Mitigation Strategies and Future Directions

Long duration, repeated exposure and use of multiple anaesthetic agents can increase neurotoxicity, and cognitive and behavioural functioning disorder [23]. Out of this concern, for clinical practice, if anaesthesia exposure is inevitable, it is essential to try to limit the duration and number of anaesthesia and the dose of anaesthetic agents. It is also feasible to consider alternative and mitigating treatments [24]. Since GA is an essential component of surgical techniques, it is challenging to evaluate its impact on people without reference to surgery. Of many known anesthetic agents, sevoflurane along with propofol is used widely in pediatric surgery [24]. There are currently many studies on the drug's role in developmental brain injury. Propofol's neurotoxicity is accompanied by a decrease in nerve cell functional connectivity, which weakens signal transmission. Alternative agents can be used to prevent propofol-induced developmental brain neurotoxicity in children [25]. Xenon and Dexmedetomidine (DEX) are already used in clinical settings for neuroprotection and anaesthetic-sparing effects [23]. Dexmedetomidine, a central α 2 adrenoceptor agonist, is commonly used in the clinic for sedation, analgesia and anti-anxiety. Dexmedetomidine can attenuate propofol-induced apoptosis of hippocampal neurons and astrocytes and inhibit the proliferation of cells in the dentate gyrus.

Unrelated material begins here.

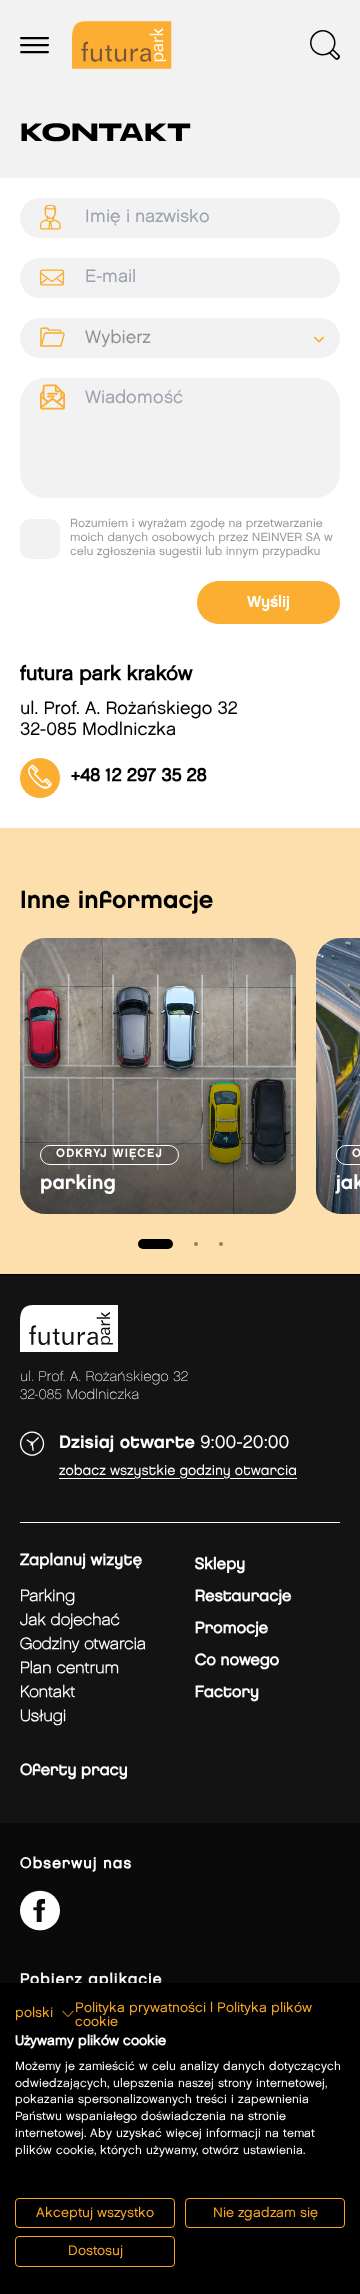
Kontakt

Xenon is a rare inert gas with anaesthetic effects that can reduce neuronal damage. Some studies suggest, that if xenon and propofol were given concurrently, xenon prevented the decrease in neuronal differentiation that propofol-induced, lowered its damage to neural stem cells, and inhibited the differentiation of astrocytes. Numerous research has been conducted on preventative treatments against propofol neurotoxicity thus far, but their clinical efficacy and safety are still unclear. Further research is needed on propofol-protective measures [25]. However, children exposed to LA which is widely considered to be safe for neurological functions can be an ideal control group. Conversely, shorter and safer procedures like inguinal herniorrhaphy and ocular and dental surgeries usually done in LA have an overtly better neurological prognosis [24]. However, changes in the clinical management of children are not advised at this time. It is less important than the benefit of medical procedures for children [23].

Conclusion

Anaesthetic-induced neurotoxicity is a significant concern in pediatric anesthesiology. Animal studies and clinical trials suggest that frequency and duration of anaesthesia exposure contribute to neurotoxicity risk. Age-related vulnerability windows exist, with younger children (<3 years) exhibiting heightened susceptibility. Clinical trials (GAS, MASK, Sibling Study) show mixed results but suggest single exposures may not significantly impact long-term neurocognitive development. This research highlights the complex interplay between anaesthesia, neurodevelopment, and pediatric outcomes, emphasizing cautious clinical management and continued research.